** Start Provided text **

Review: what are \(\vdash\), \(O\), and \(\leq\)?
\[ \frac{ \begin{array}{l} O(id) = T_0\\ O \vdash e_1 : T_1\\ T_1 \leq T_0 \end{array}} {O \vdash id \; \texttt{<-} \; e_1 : T_1}\text{[Assign]} \]
Let \(O_c(x) = T\) for all attributes \(x : T\) in class \(C\)
Attribute initialization is similar to let, except for the scope of names
\[ \frac{ \begin{array}{l} O_c(id) = T_0\\ O_c \vdash e_1 : T_1\\ T_1 \leq T_0 \end{array}} {O_c \vdash id \; \texttt{<-} \; e_1 : T_1}\text{[Attr-Init]} \]
There is a problem with type checking method calls:
\[ \frac{ \begin{array}{l} O \vdash e_0 : T_0\\ O \vdash e_1 : T_1\\ ...\\ O \vdash e_n : T_n\\ \end{array}} {O \vdash e_0.f(e_1, \ldots, e_n) : \; ?}\text{[Dispatch]} \]
We need information about the formal parameters and return type of \(f\)
In Cool, method and object identifiers live in different name spaces
foo and an object foo can coexist in the same scopeIn the type rules, this is reflected by a separate mapping \(M\) for method signatures:
\[M(C, f) = (T_1, \ldots, T_n, T_{ret})\]
which means in class \(C\) there is a method \(f\) where
\[f(x_1 : T_1, \ldots, x_n : T_n) : T_{ret}\]
Now we have two environments: \(O\) and \(M\)

** End Provided text **
** Start Data excerpts **

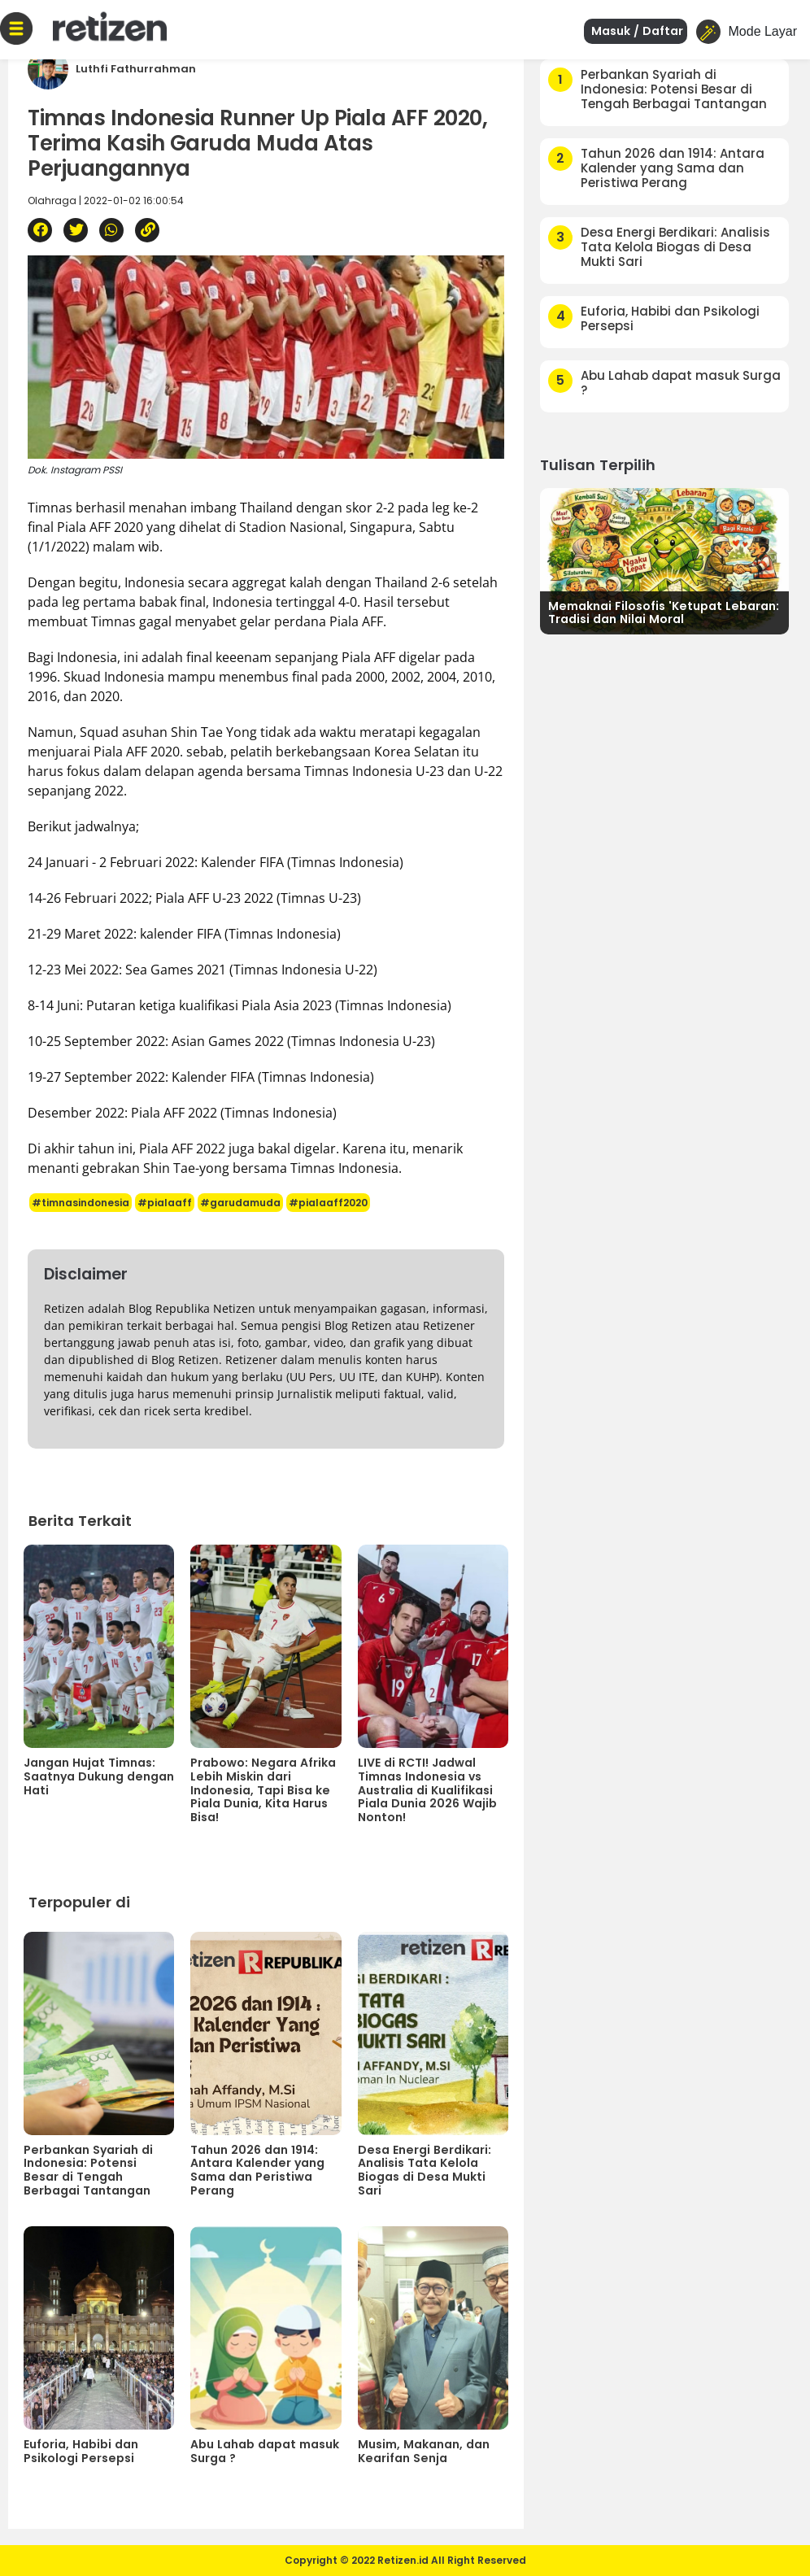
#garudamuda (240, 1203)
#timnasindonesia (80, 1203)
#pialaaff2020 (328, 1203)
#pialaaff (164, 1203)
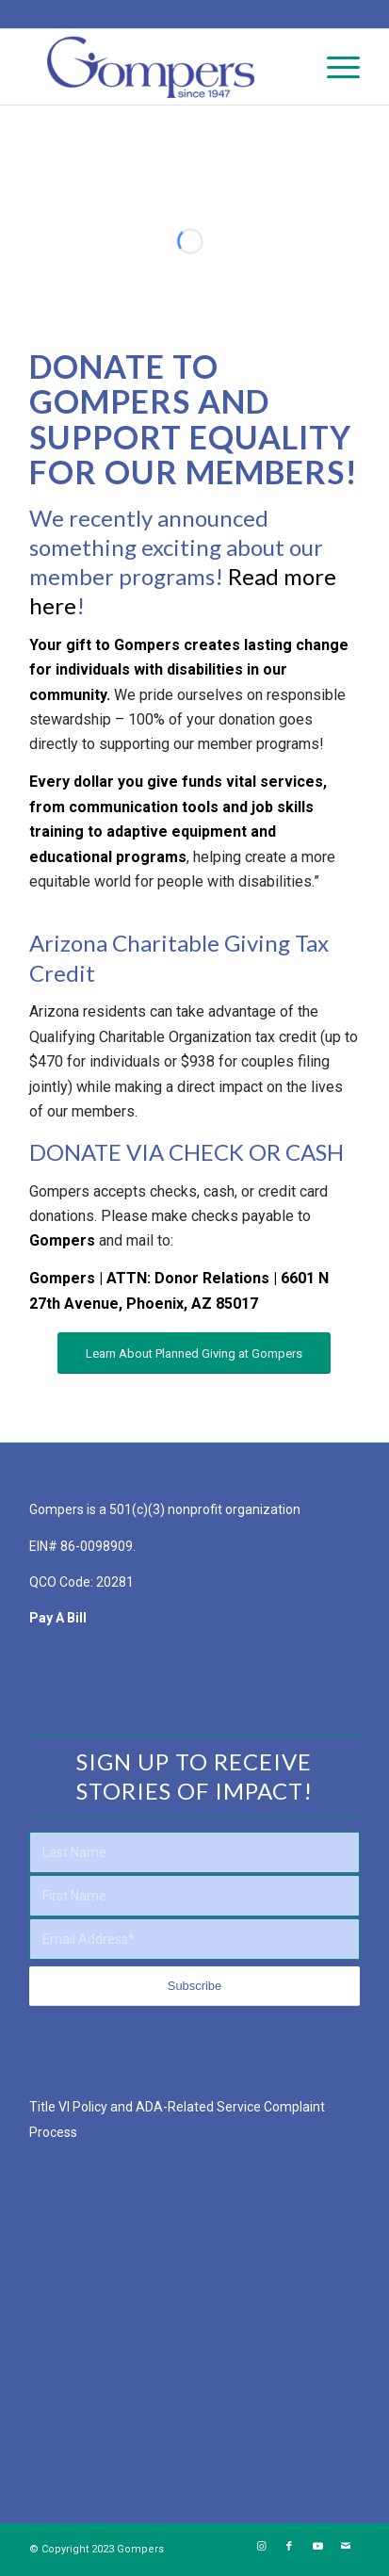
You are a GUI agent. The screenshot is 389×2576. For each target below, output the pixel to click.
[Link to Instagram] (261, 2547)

** End Data excerpts **

**Tasks for this exercise**
**a.** Retype the stretch of the type-checking notes from "Review: what are" through "type of \(f\)".
**b.** For each statement, say whether the type-checking notes agree, answering yes or no and quoting the words that decide it: (i) In Cool, method identifiers and object identifiers share one name space. (ii) Attribute initialization resembles let apart from the scope of names. (iii) Type checking a method call requires information about the formal parameters and return type of f.
**c.** Carry on the type-checking notes from the point where they stop.
The lines after the type-checking notes are separate material.

**Task answers**
**a.**
Review: what are \(\vdash\), \(O\), and \(\leq\)?
\[ \frac{ \begin{array}{l} O(id) = T_0\\ O \vdash e_1 : T_1\\ T_1 \leq T_0 \end{array}} {O \vdash id \; \texttt{<-} \; e_1 : T_1}\text{[Assign]} \]
Let \(O_c(x) = T\) for all attributes \(x : T\) in class \(C\)
Attribute initialization is similar to let, except for the scope of names
\[ \frac{ \begin{array}{l} O_c(id) = T_0\\ O_c \vdash e_1 : T_1\\ T_1 \leq T_0 \end{array}} {O_c \vdash id \; \texttt{<-} \; e_1 : T_1}\text{[Attr-Init]} \]
There is a problem with type checking method calls:
\[ \frac{ \begin{array}{l} O \vdash e_0 : T_0\\ O \vdash e_1 : T_1\\ ...\\ O \vdash e_n : T_n\\ \end{array}} {O \vdash e_0.f(e_1, \ldots, e_n) : \; ?}\text{[Dispatch]} \]
We need information about the formal parameters and return type of \(f\)

**b.**
(i) No: "In Cool, method and object identifiers live in different name spaces"
(ii) Yes: "Attribute initialization is similar to let, except for the scope of names"
(iii) Yes: "We need information about the formal parameters and return type of \(f\)"

**c.**
The form of the typing judgment is
\[O, M \vdash e : T\]
which can be read as: “with the assumption that the object identifiers have types as given by \(O\) and the method identifiers have signatures as given by \(M\), the expression \(e\) has type \(T\)”
The method enviroment must be added to all rules
In most cases, \(M\) is passed down but not actually used
Only the dispatch rule uses \(M\)
Steps: check reciever object, check actual arguments, then look up the formal argument types \(T_i'\)
\[ \frac{ \begin{array}{l} O, M \vdash e_0 : T_0\\ O, M \vdash e_1 : T_1\\ ...\\ O, M \vdash e_n : T_n\\ M(T_0, f) = (T_1', \ldots, T_n', T_{n+1}')\\ T_i \leq T_i' \; \text{for} \; 1 \leq i \leq n \end{array}} {O, M \vdash e_0.f(e_1, \ldots, e_n) : \; T_{n+1}'}\text{[Dispatch]} \]
Static dispatch is a variation of normal dispatch
The method is found in the class explicitly named by the programmer (not via \(e_0\))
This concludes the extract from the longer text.